» DOCUMENT EXTRACT

++++++++++

Are you worried that all your code works in a production environment the same way it does locally? Do topics like Test Driven Development (TDD), code refactoring and test suite make your head spin? Join us as we explore TDD in the Enterprise.
In this article, we will cover why TDD is important in this Software as a Service (SaaS) world. We will discuss how we are using TDD in multiple real-world software development projects. We will cover how TDD can help in your projects in all phases of development – from initial design to production monitoring. We will show how you are able to expedite application development by using TDD alongside tools, such as Mocha, SuperTest, and Swagger to define a common REST interface that both back-end and front-end developers can code against simultaneously. We will also cover how to test your micro services locally, in a Kubernetes cluster, and through the ingress controller. Lastly, we will show how to use your TDD tests to monitor your environment.
This article will concentrate on the use of Node.js, but the topics can be used for other languages as well. Our objectives for this article are to:
- Explain TDD and its benefits at a high level
- Show how it can be implemented at the enterprise level
- Show usage of TDD for monitoring
What is test driven development (TDD)?
Figure 1. The TDD cycle
Test driven development is much like it sounds: the tests you write drive your development. To get started with TDD choose the testing framework of your choice (we use Mocha in this article) and write a test case describing the output you are trying to produce. Figure 1 shows the TDD Cycle. You start at the top by writing a test. When you initially run the test it will fail (obviously), but in the next step (Test Passes) your goal is to write the minimal code possible to make this test case pass. When you first start you may not have much to refactor as shown in the blue state, however, as you continue to write more tests and thus more code, the Blue state will be an important part of the process to keep your code clean and minimal.
Why use TDD?
One of the best things about this process is that you will never write a piece of code that is untested. Thus, you know any new code you write will not break anything else. As your programs get larger, this will be key to keeping your development time low. TDD has shown to lead to better code structure since it forces you to think about the implementation prior to writing the code.

++++++++++

» SOURCE MATERIAL

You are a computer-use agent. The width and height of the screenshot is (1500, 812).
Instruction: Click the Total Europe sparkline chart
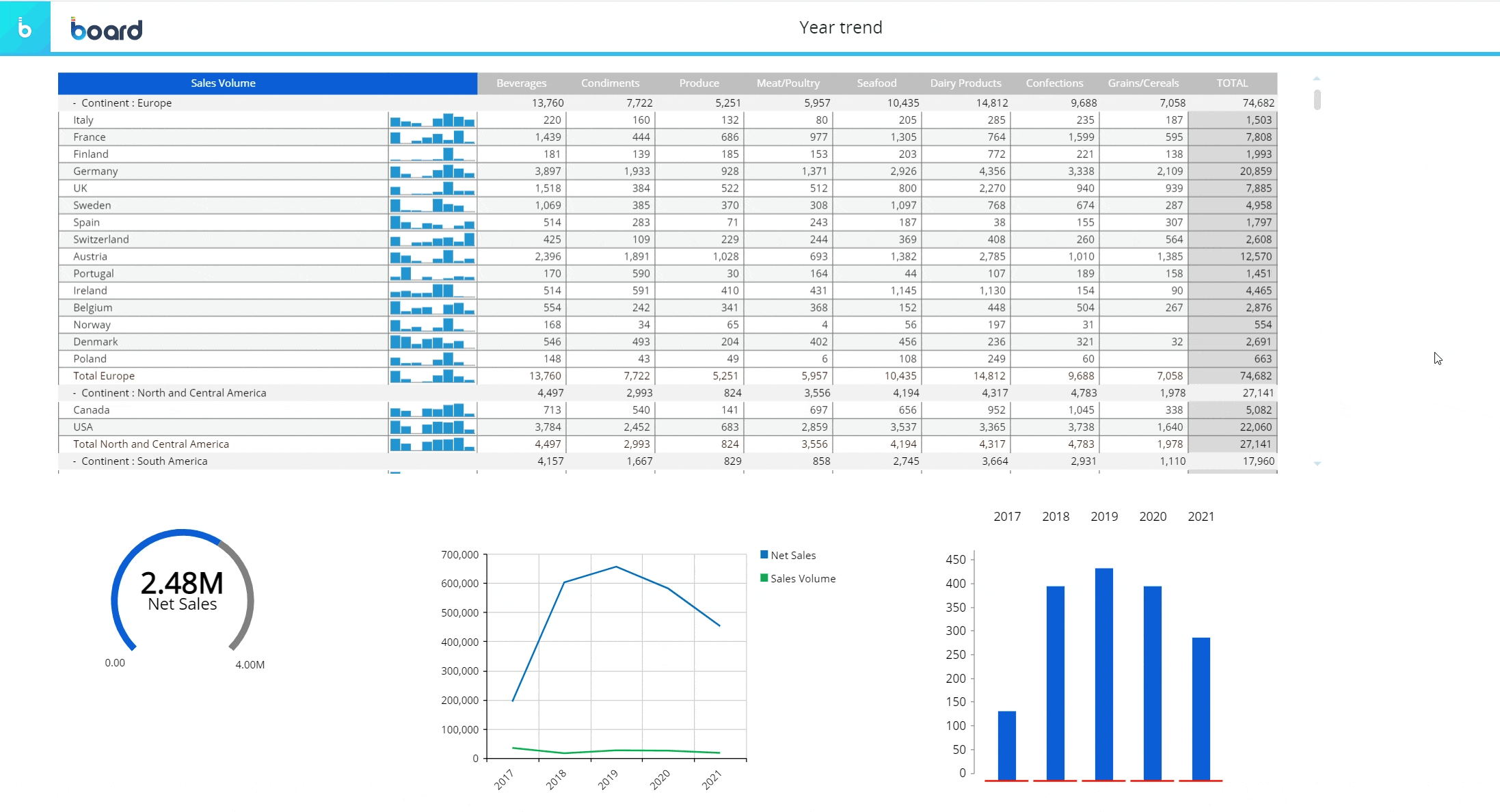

++++++++++

» PROBLEM SET
1. In the article on test driven development, what is your goal in the Test Passes step?
2. Continue the article on test driven development from its last sentence.
The data has no connection to the article on test driven development.

» ANSWERS BELOW
1. To write the minimal code possible to make the test case pass.

2.
Example: Creating a RESTful API using TDD
In this example, we want to create an API route that will return the roll of two dice. Our input is a GET request to get the roll of two dice. The output is a JSON with the result of the roll. The following example will demonstrate the creation of an end-to-end test to test the HTTP requests made to our service.
Start with failure – It can only get better from here
We can start by creating a sample test which calls an API route hosted locally for a route that does not yet exist. The request is called using the SuperTest module, an http client library. Here we are using Chai for the assertions in order to check that the result is a number and that it is between 2 and 12 as you would expect when rolling 2 dies.
Figure 2. Start at failure by writing a test that fails
Figure 2.1 below shows the execution of mocha via the
npm test command and subsequent output. This test fails as we would expect since the route does not yet exist. Not explicitly shown, but by including a debugging package such as “debug”, you can enable debugging output from the command line by specifying DEBUG=debug before the npm run test command.
Figure 2.1. Result from running the initial failing test
Write code for passing tests
Create a route
Now that we have a failing test, we should begin writing our minimal amount of code. To start with our dice API example, we will define the route in Swagger (Figure 3). The route is called /roll, which invokes our “roll” controller. A successful response returns an object with a result that is a number between 2 and 12. Note that we have not implemented any logic yet, we have just set up the route to call.
Figure 3. Sample Swagger definition
Test a route without functionality implemented
If we run our test again, we still get a failure. However, this failure is no longer due to the route not being found, but rather the logic not yet being implemented.
Figure 4. Testing a route without a functionality implemented
Test with mock data
Mocking the data allows the API to serve sample data which can be consumed by another development team, usually a front-end team. This allows them to get sample data for developing their application and do not have to wait for the API to be fully implemented. For our use case when developing APIs with Swagger there is an environment variable called swagger_mockMode that can be set when running your API and it will return mock data. The mock data can be generated by Swagger if the type and range of data are defined in the route definition (as shown in Figure 3 above). Another option would be to create your own samples of mock data and return those when a route is invoked.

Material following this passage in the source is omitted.